§ **Task description**: Report how many lines of the rows below contain the string "This", counting only matches with the same case. Give only the number.

Excerpt from a dataset:
** START **

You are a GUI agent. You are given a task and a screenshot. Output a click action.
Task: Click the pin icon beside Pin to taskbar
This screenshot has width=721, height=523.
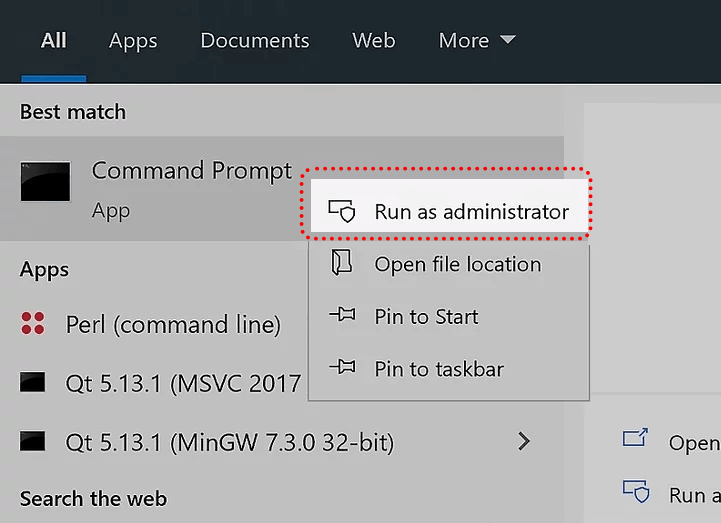(342, 369)
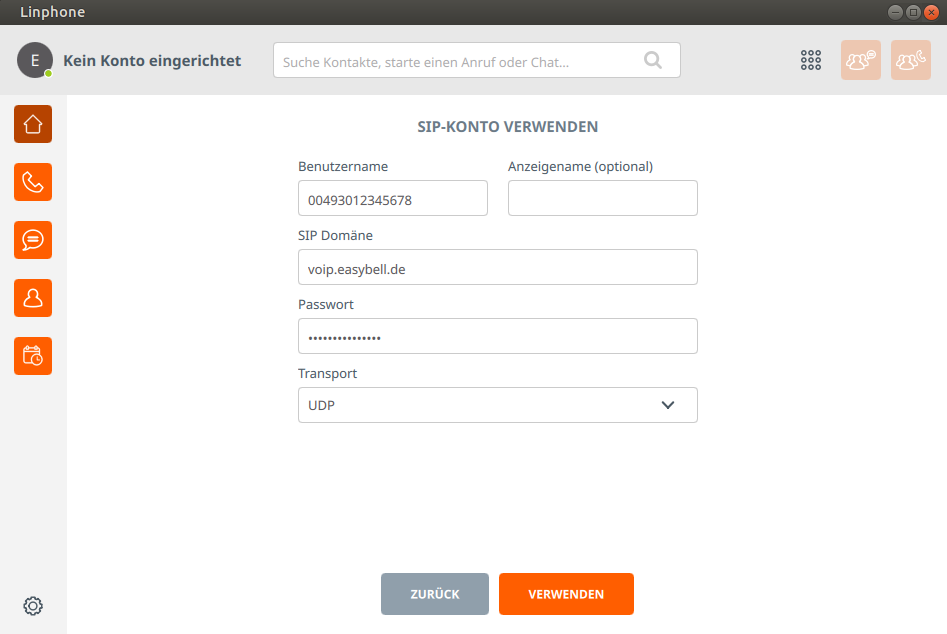Open the Home view in sidebar
Image resolution: width=947 pixels, height=634 pixels.
(33, 124)
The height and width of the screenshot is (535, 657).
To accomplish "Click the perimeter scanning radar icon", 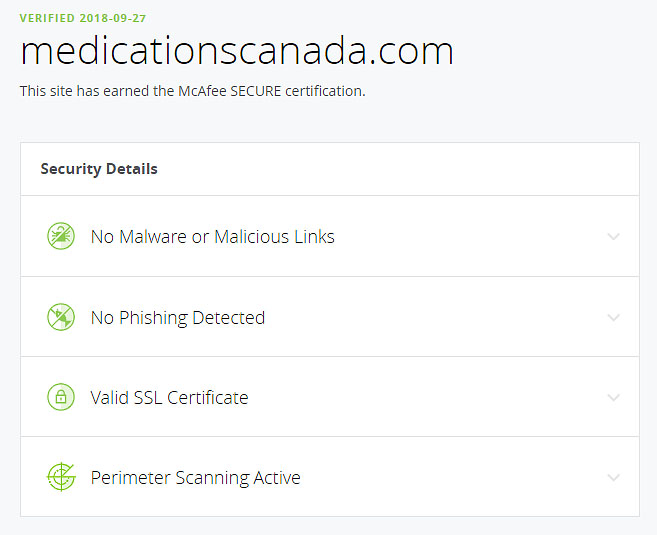I will 61,477.
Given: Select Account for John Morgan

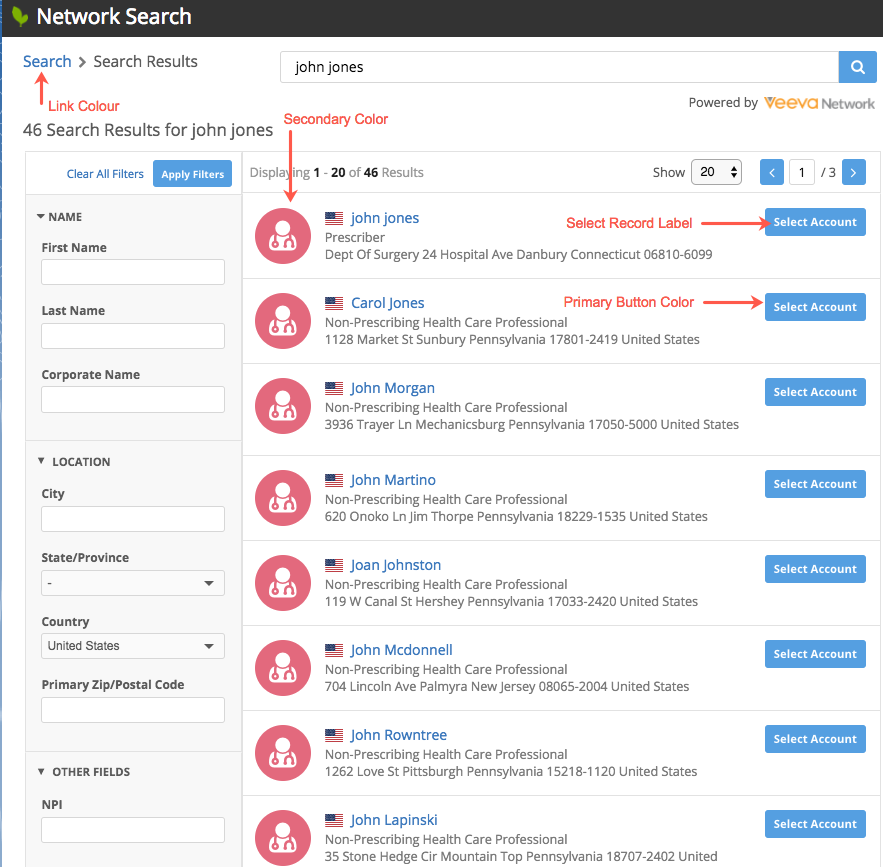Looking at the screenshot, I should [x=814, y=392].
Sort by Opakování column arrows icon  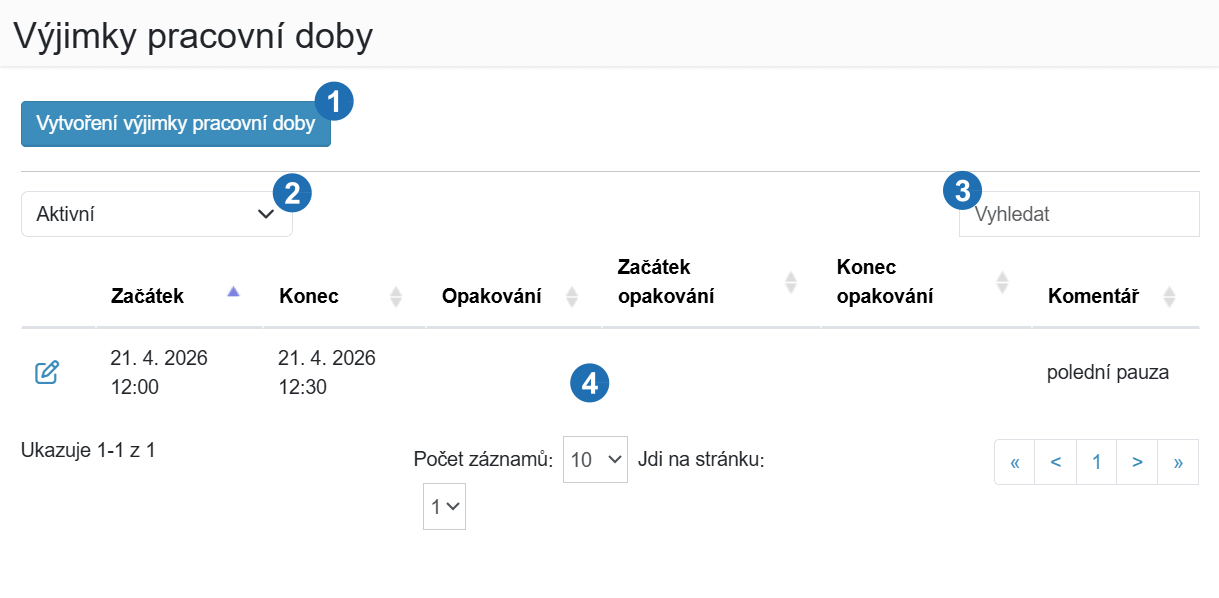(x=572, y=296)
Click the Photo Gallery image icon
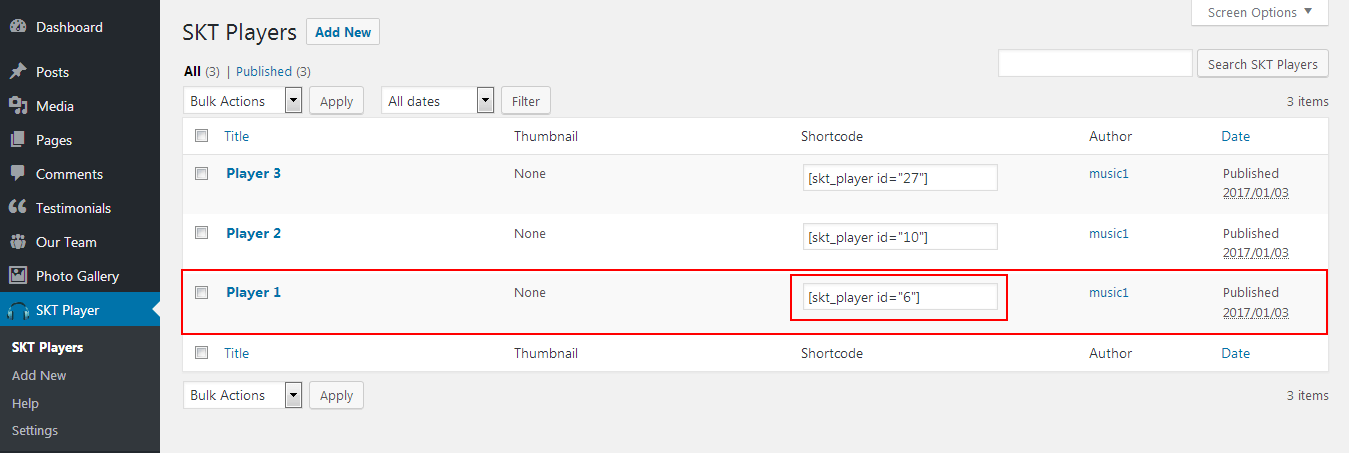 coord(17,276)
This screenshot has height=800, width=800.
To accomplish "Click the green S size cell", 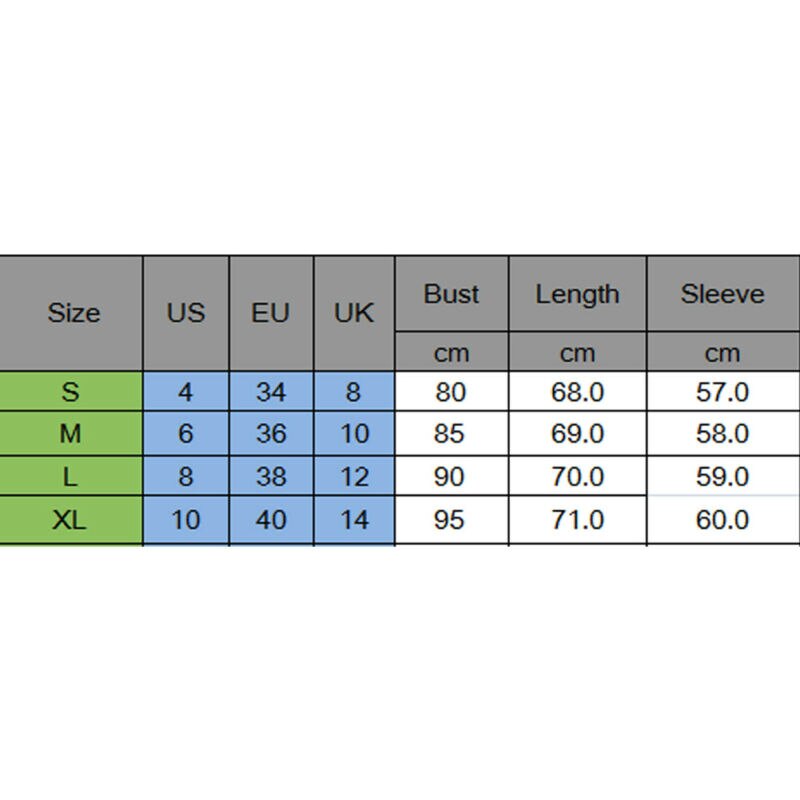I will pyautogui.click(x=71, y=391).

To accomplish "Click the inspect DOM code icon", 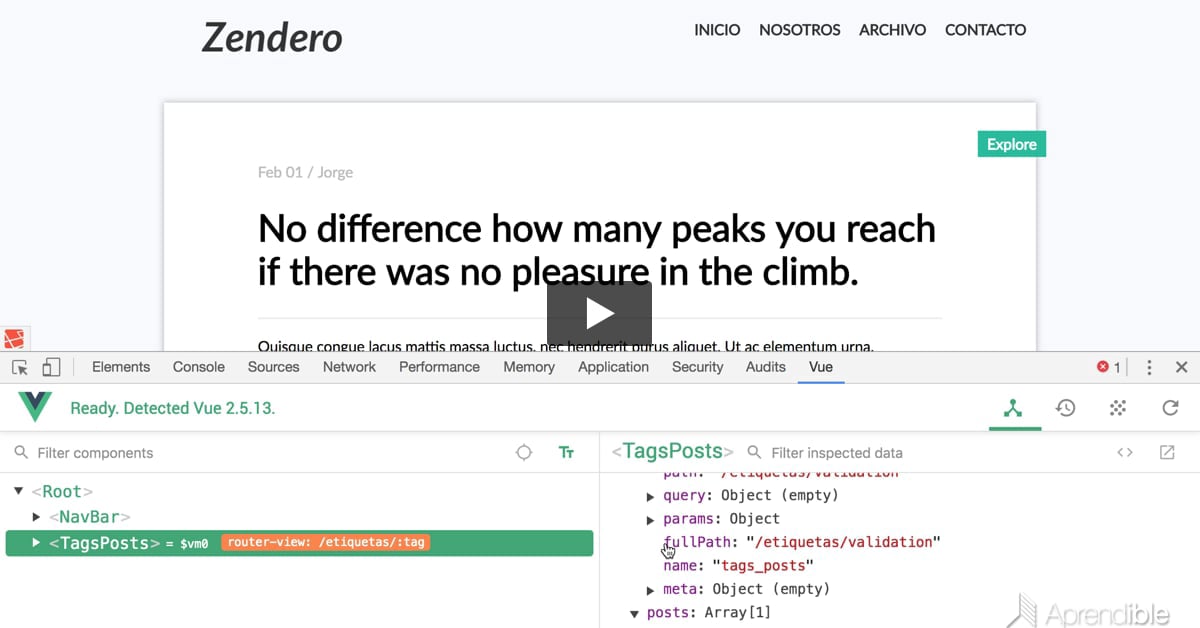I will (1125, 453).
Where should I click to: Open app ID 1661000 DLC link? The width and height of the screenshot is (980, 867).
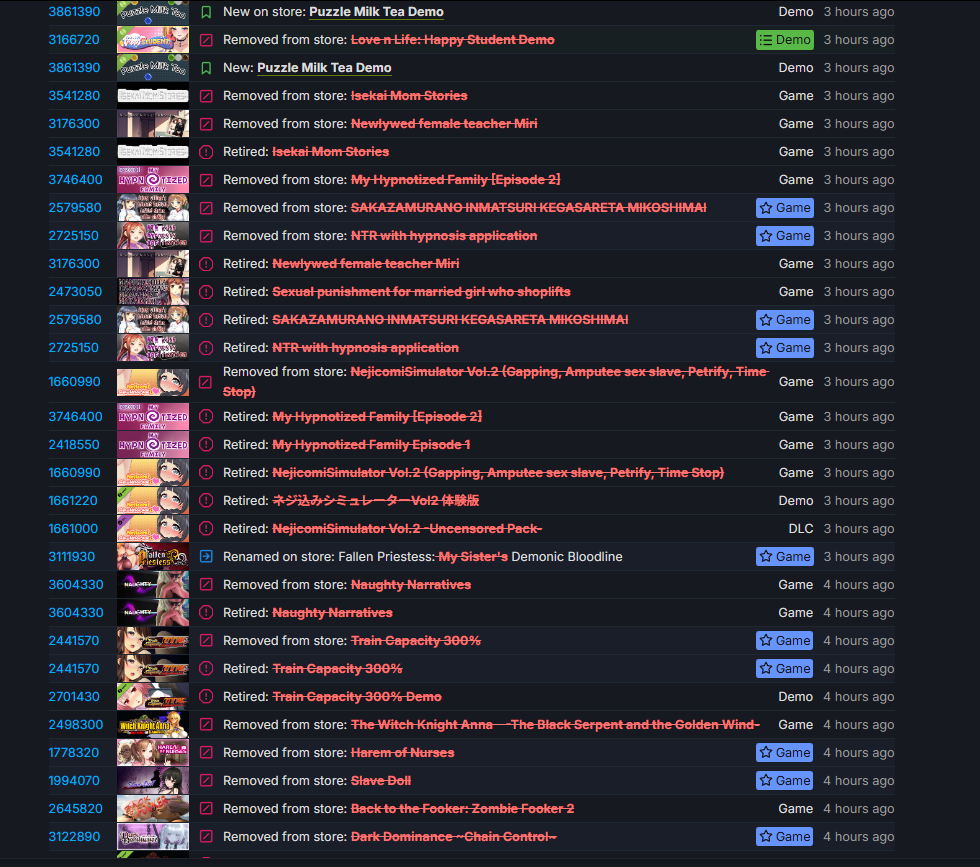[x=73, y=529]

** END **

§ **Correct output**: 2